Smalltalk, Witze, Flirts: Wie geht denn das nochmal?
Und genau das wird einem nach zwei Jahren auch zum Verhängnis. Nicht jeder kann plötzlich einfach so wieder locker drauf los plaudern. Man versteht die Witze des Kollegen nicht mehr. Fühlt sich überfordert, wenn jemand kommt und einfach nur fragt: „Wie geht es dir?“ Diese Unfähigkeit zum Smalltalk, diese totale Entwöhnung von der kleinen Quatscherei zwischendurch ist mir bei den ersten Malen zurück im Büro so richtig bewusst geworden. Langsam wird es besser. Das kurze Gespräch an der Kaffeebar, die Plänkelei mit dem Koch in der Kantine, das Essen mit Kollegen aus anderen Abteilungen – jede Begegnung mit anderen Menschen ist wohltuend, bereichernd und gibt ein kleines Stück Normalität zurück. Was früher selbstverständlich war, ist heute etwas Besonderes. Und weil wir so aus der Übung sind, bei aller Freude leider auch etwas anstrengend.
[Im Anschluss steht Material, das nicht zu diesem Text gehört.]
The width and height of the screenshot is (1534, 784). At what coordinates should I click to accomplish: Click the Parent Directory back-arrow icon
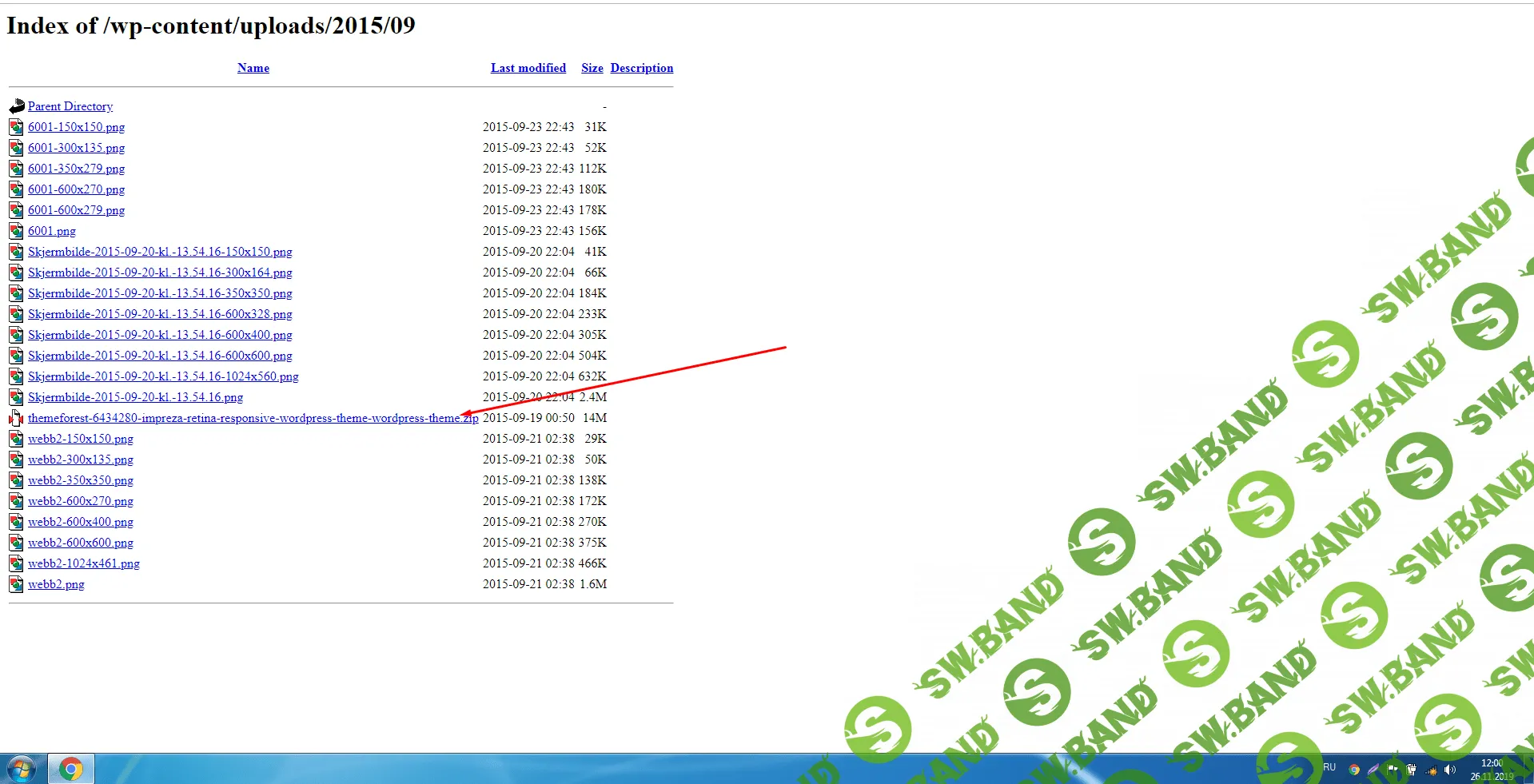click(x=17, y=106)
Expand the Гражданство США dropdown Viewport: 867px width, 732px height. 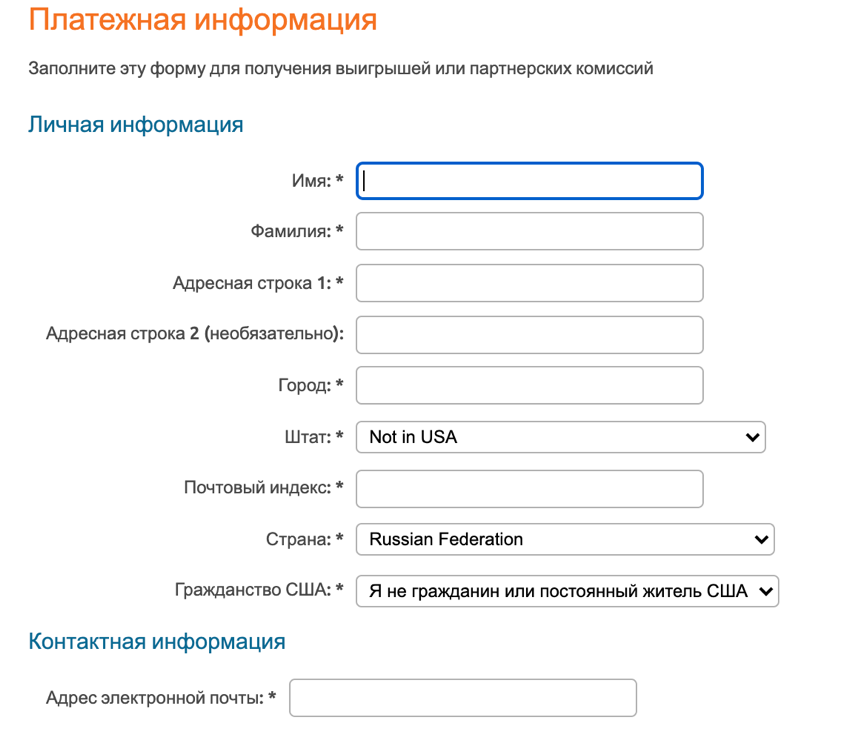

Im Büro wird man sehr schnell abgelenkt
Plötzlich wieder konzentriert arbeiten, wenn alle um einen herum reden und telefonieren? Das funktioniert nicht mehr so gut wie früher. Endlich hat man einen Zugang zu seiner Aufgabe gefunden und kommt voran, da erzählt jemand etwas, über das man lachen muss oder fragt, ob man auch einen Kaffee möchte. Alles sehr charmante Unterbrechungen, an die man sich erst wieder gewöhnen muss, damit man rasch in die Arbeit zurückfindet. Wenn man im Homeoffice mal einen Hänger hat, kann man zwischendurch die Wäsche aufhängen oder die Spülmaschine ausräumen. Das muss man nach einem Bürotag abends erledigen. Zuhause lassen sich auch Kinder- und Hundebetreuung sehr viel besser mit der Arbeit vereinbaren. Auch ein Arbeitsweg fällt an. Das kann man – je nach Entfernung und Fortbewegungsmittel – gut finden, weil es endlich wieder räumliche Distanz zwischen Job und Zuhause bringt, oder einfach nur nervig und zeitaufwändig.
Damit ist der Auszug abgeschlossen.